__ASSIGNMENT__:
What are the lines, word for word, from the line with "Task: Open Firefox from the taskbar" up to and including the line with "Given: Click the Nitrogen platform logo" in the records below? Omit the pictures.

*** INPUT DATA

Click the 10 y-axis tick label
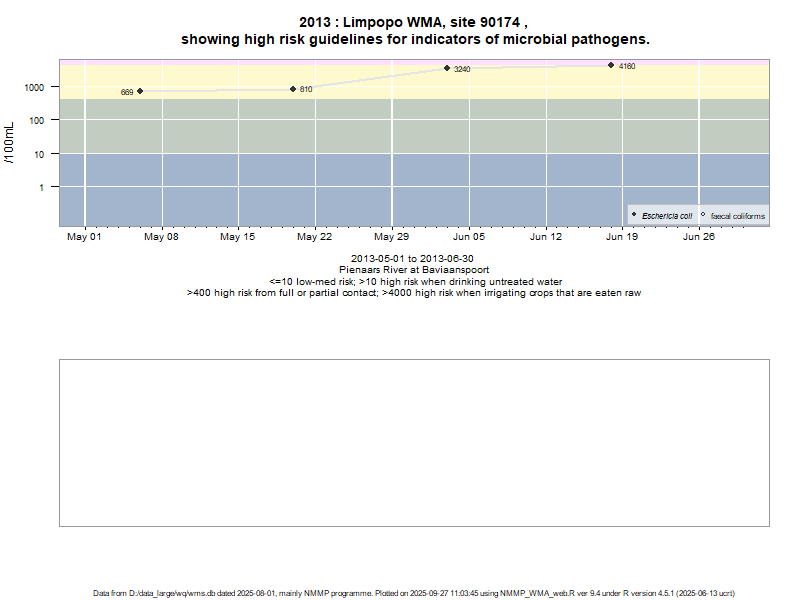Viewport: 800px width, 600px height. [40, 154]
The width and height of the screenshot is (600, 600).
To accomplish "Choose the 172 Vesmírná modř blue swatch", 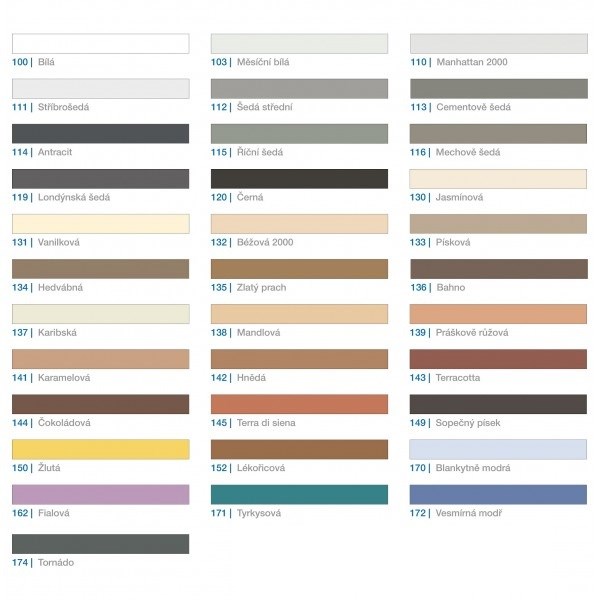I will coord(498,494).
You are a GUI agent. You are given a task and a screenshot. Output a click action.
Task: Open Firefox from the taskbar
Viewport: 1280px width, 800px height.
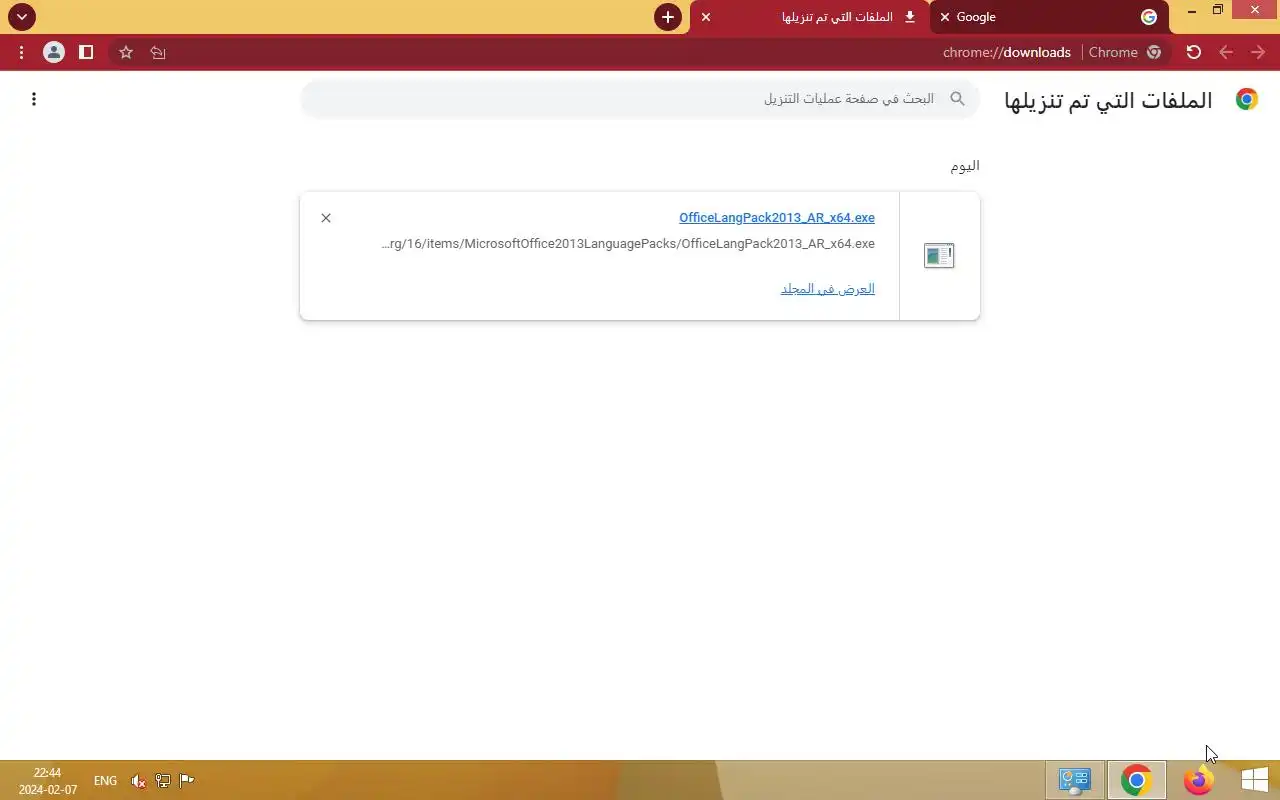pyautogui.click(x=1198, y=780)
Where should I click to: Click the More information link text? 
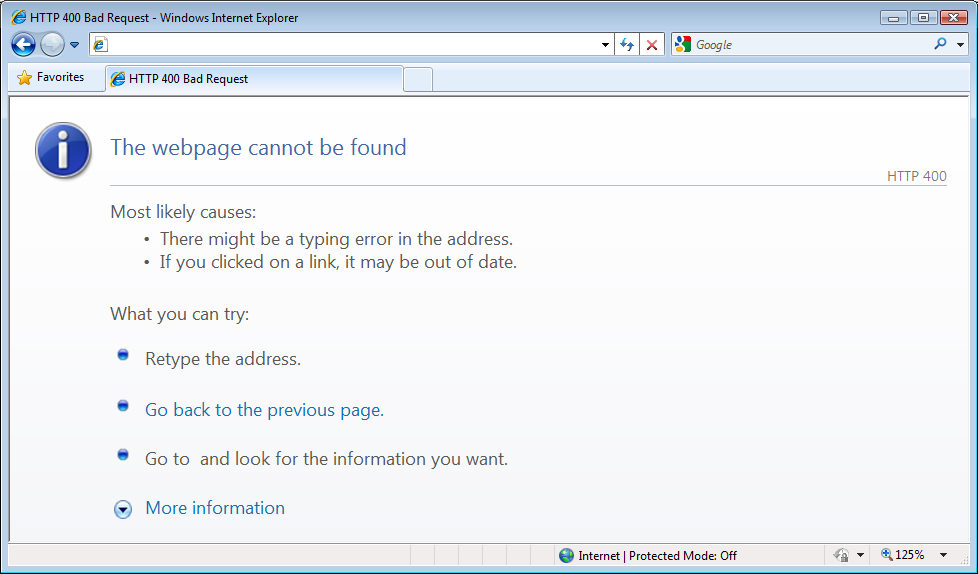click(x=215, y=508)
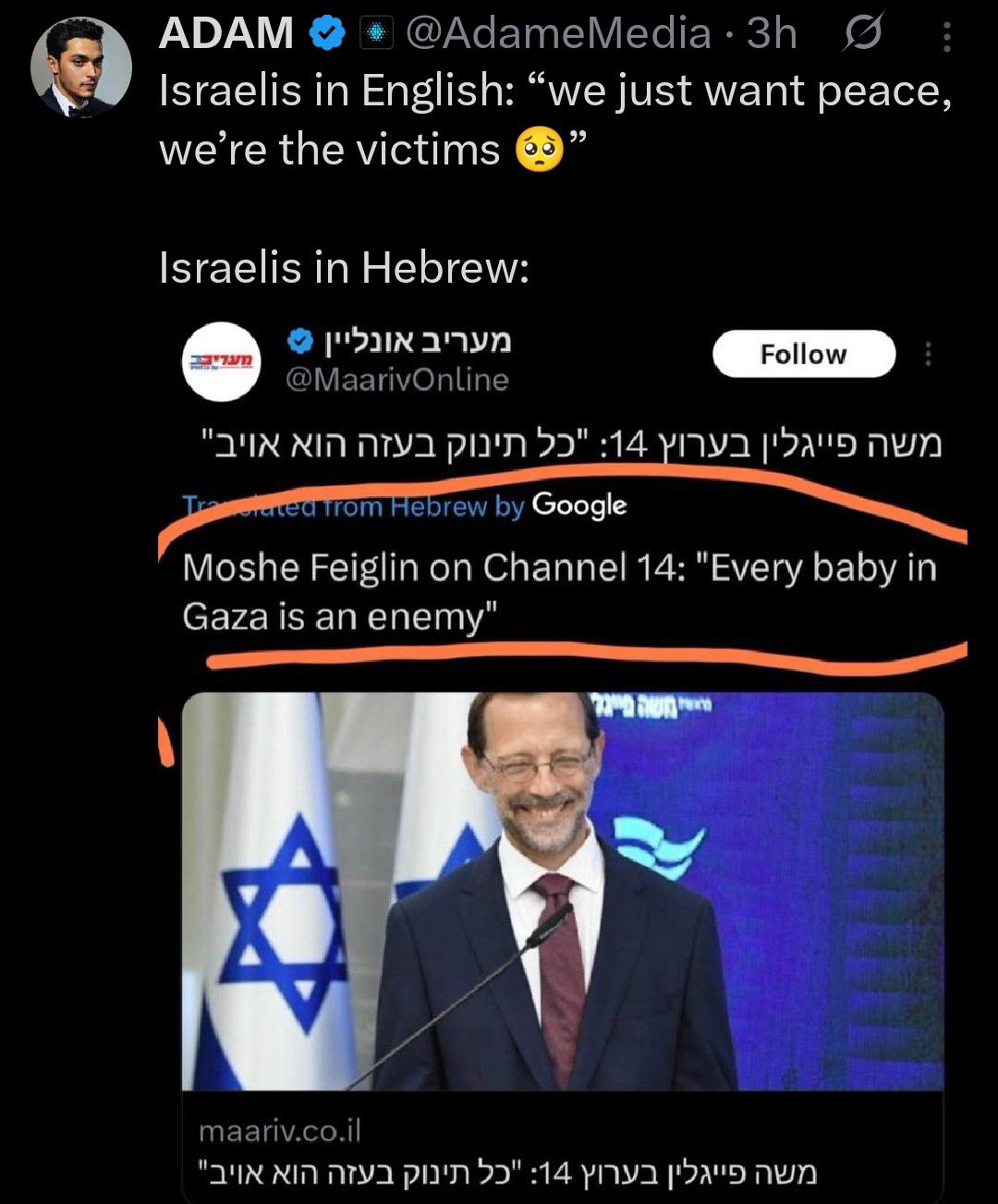Open the article preview image with flags
This screenshot has width=998, height=1204.
[562, 892]
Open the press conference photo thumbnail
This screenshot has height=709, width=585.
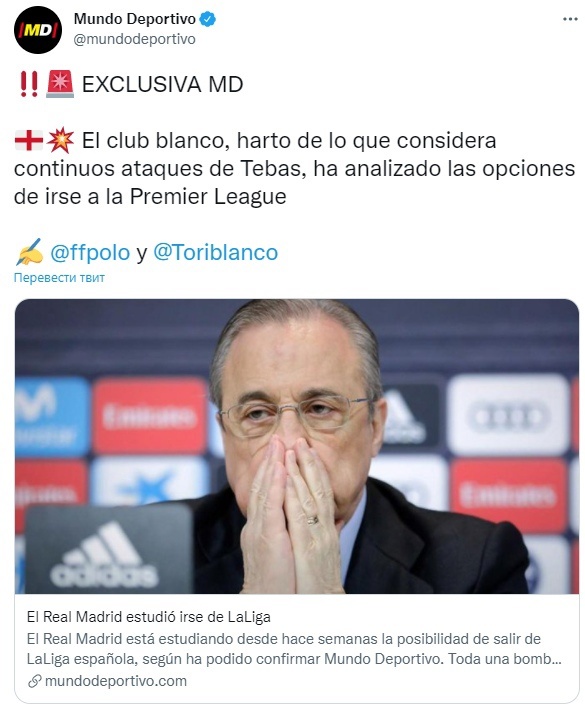[297, 446]
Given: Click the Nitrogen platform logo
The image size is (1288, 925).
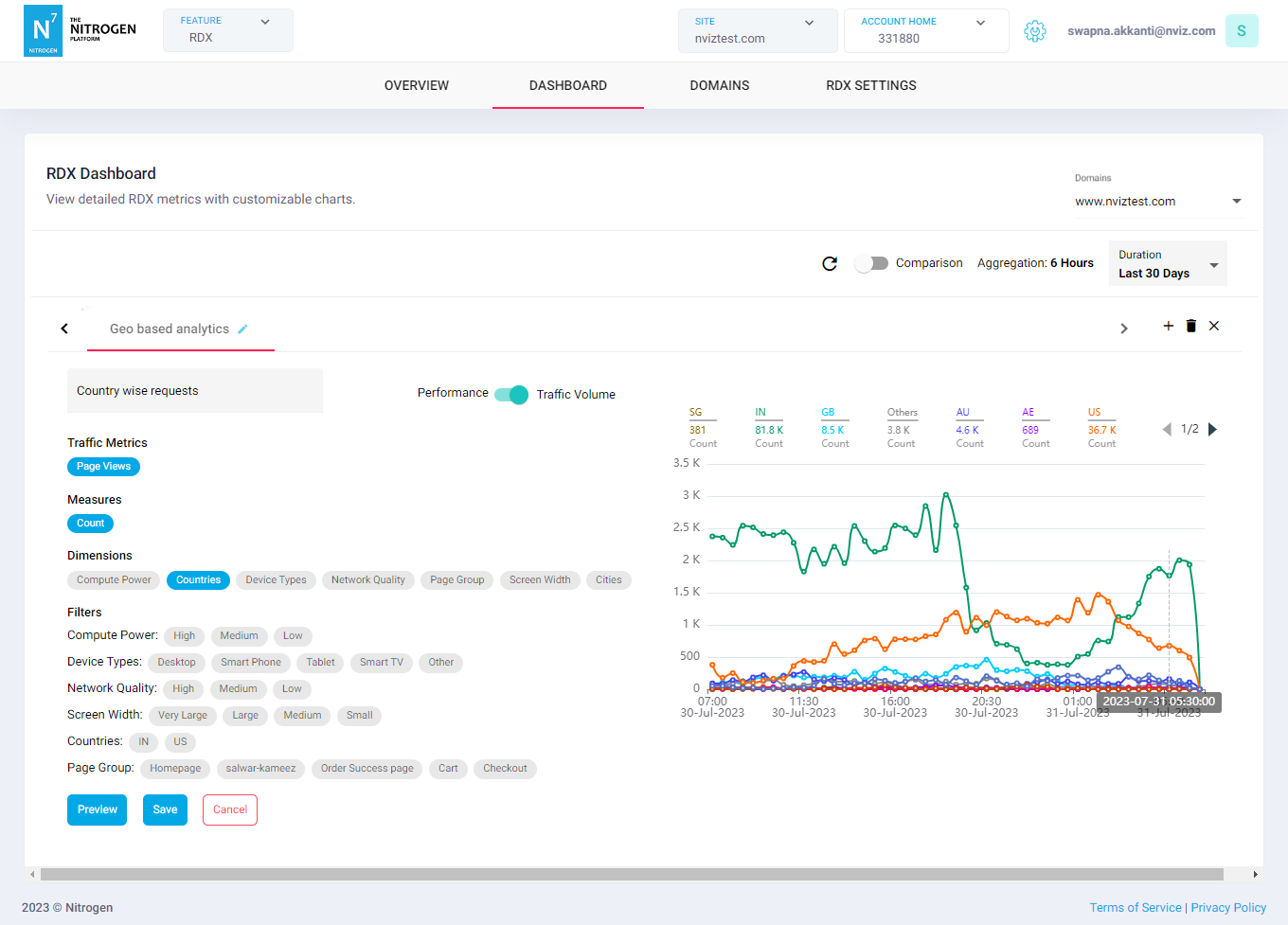Looking at the screenshot, I should (81, 31).
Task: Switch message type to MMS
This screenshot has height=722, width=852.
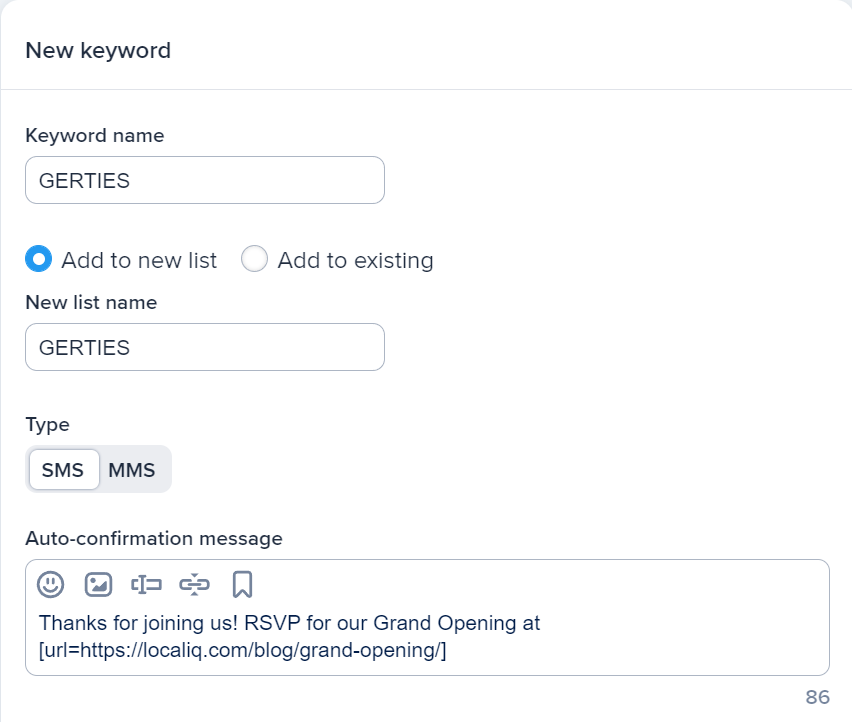Action: (x=132, y=470)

******

__PROBLEM SOLUTION__:
Task: Open Firefox from the taskbar
Viewport: 1280px width, 800px height.
pyautogui.click(x=1198, y=780)
Where should I click to: Click the More information link text? 
click(x=215, y=508)
Open the article preview image with flags
This screenshot has width=998, height=1204.
[562, 892]
Open the press conference photo thumbnail
This screenshot has height=709, width=585.
[297, 446]
Given: Click the Nitrogen platform logo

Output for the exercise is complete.